The uptake of CRC screening reported by respondents enrolled in this study was only 2.1%. Of these, 5 (1.2%) had done FOBT while another 4 (1.0%) had done alternative CRC tests. This study’s findings of the low CRC screening uptake levels corroborate the trends depicted by the findings of another study in the United States of America which reported that 38% of adults aged 50 years and older have never had sigmoidoscopy or colonoscopy and 79% have never had a FOBT (Arnold et al,2017). This figure is close to the levels of close to CRC screening uptake rates of approximately 1% previously reported Kenyan population [12].This has also been confirmed by the findings of this study since it has been reported by a higher number of participants at 1.2% of the respondents. Further KII interviews indicated that the Government has not rolled out mechanisms for accelerating the CRC screening services uptake in Bungoma County and specifically for Mt Elgon hence corroborating the observed very low CRC screening services uptake. In the qualitative findings, a participant in FGD 6 also reported that “the multiple requirements associated with CRC screening protocols such as FOBT entails the patients avoiding the consumption foods such as vegetables and meat before stool collection hence instigating negative attitudes” amongst the Mt Elgon communities.
In revealing that FOBT is the preferred method of screening by the respondents, the results of this study contradict the findings of a study conducted by [16] in which the authors reported that flexible sigmoidoscopy and colonoscopy were the preferred methods over stool-based approaches. In the FGD 2, a participant stated that lack of adequate information about the disease and its risk factors could lead to non-participation in the screening program.
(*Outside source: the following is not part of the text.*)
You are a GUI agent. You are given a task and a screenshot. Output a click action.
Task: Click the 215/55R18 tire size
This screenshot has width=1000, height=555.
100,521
The lack of health problems was also reported as a possible barrier to some respondents from seeking CRC screening. A respondent who had not undergone a CRC test expressed, “And I feel that I am absolutely normal with no symptoms of having any problems with my digestive system.” These outcomes agree with [11] that there are numerous possible reasons for such a delay in receiving therapy in low resource settings such as Mt Elgon sub county particularly regarding access to care, patient education, expense and difficulty of travel and the referral to distant surgical centers.
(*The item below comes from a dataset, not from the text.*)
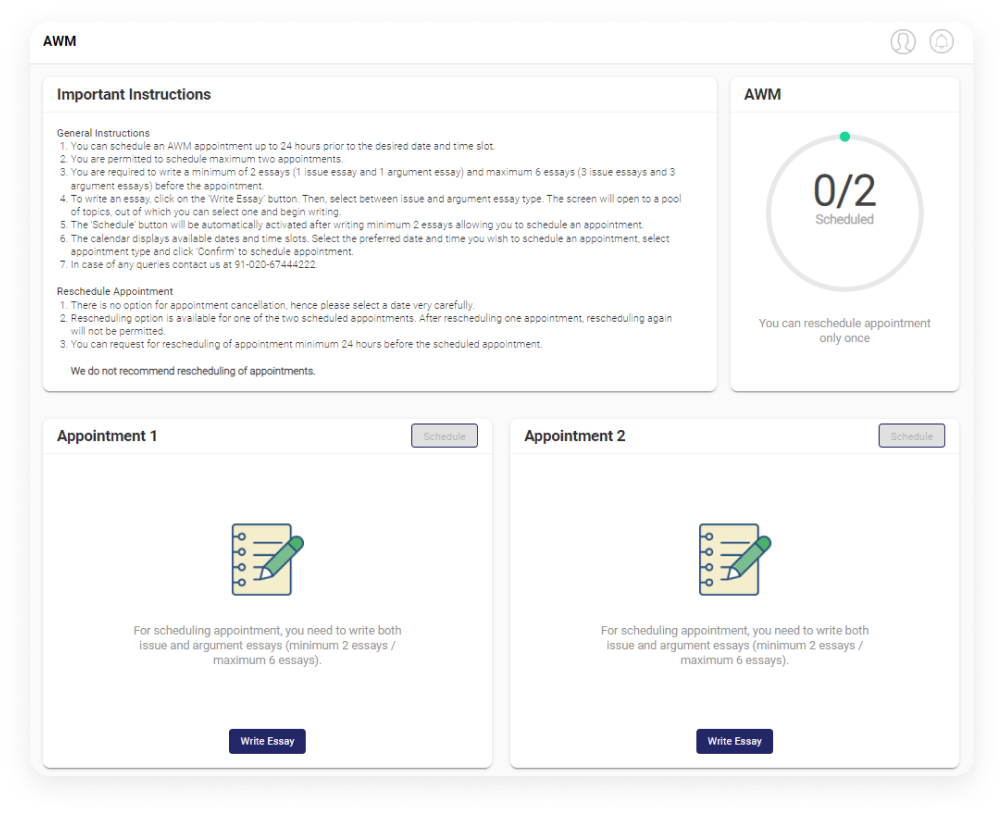Image resolution: width=1004 pixels, height=814 pixels.
Task: Click the reschedule-only-once notice text
Action: pyautogui.click(x=844, y=330)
The current study posits that the perceptions of susceptibility of having CRC and the benefits of screening might play only a minor role in influencing CRC screening among the participants contrary to HBM. This might be explained in part by health-related cultural values of the residents of Mt Elgon sub county that regards conversations around cancers and terminal illnesses as taboos. Findings from the FGDs 1 that cultural health beliefs and language barriers negatively influenced the CRC screening uptake. One of the participants aged 59 years said, “It is a taboo to discuss sicknesses especially those that are hinged on fatalities of life”. These findings reaffirmed the outcomes of an earlier research which also reported that some of the barriers towards the CRC screening services uptake are related to the fact that discussions on malignancies related to the colon is a taboo subject for many people in the SSA [17].
The outcomes also revealed that there is a higher likelihood of CRC screening uptake in the more urban areas Mt Elgon than in the rural areas. This finding corroborates an earlier finding that urban area of residence was associated with higher rates of screening uptake in US studies [18] although contradictory results have been reported Swedish study which found higher CRC screening uptake in rural areas [19]. It is further reported that the willingness to participate in the screening process has a relationship with the participants’ cultural beliefs and education status. These results are agreement with the findings of an earlier study which reported that cultural beliefs may define health-seeking behaviors amongst communities [20]
Chi-square test was performed to establish association between socio-demographic factors and uptake of CRC screening services (stool test for FOBT) at α ≤ 0.05 and revealed that age, gender, ethnic background, marital status, and religious affiliation showed no significant association to uptake of stool test for FOBT (Chi-square: p=0.249, p=0.244, p=0.421, p=0.604, and p=0.755 respectively). This observation contradicts the findings from another study in the Europe, where the authors found that controlling by age and educational level, married couples were more willing to take part in screening programs and presented higher attendance screening rates than those non-married and that invitations of both partners increased screening participation rates [21]. However, these findings agree with a European study carried out in 953 average-risk participants where uptake of CRC screening was more than four times higher among participants with high education level [22].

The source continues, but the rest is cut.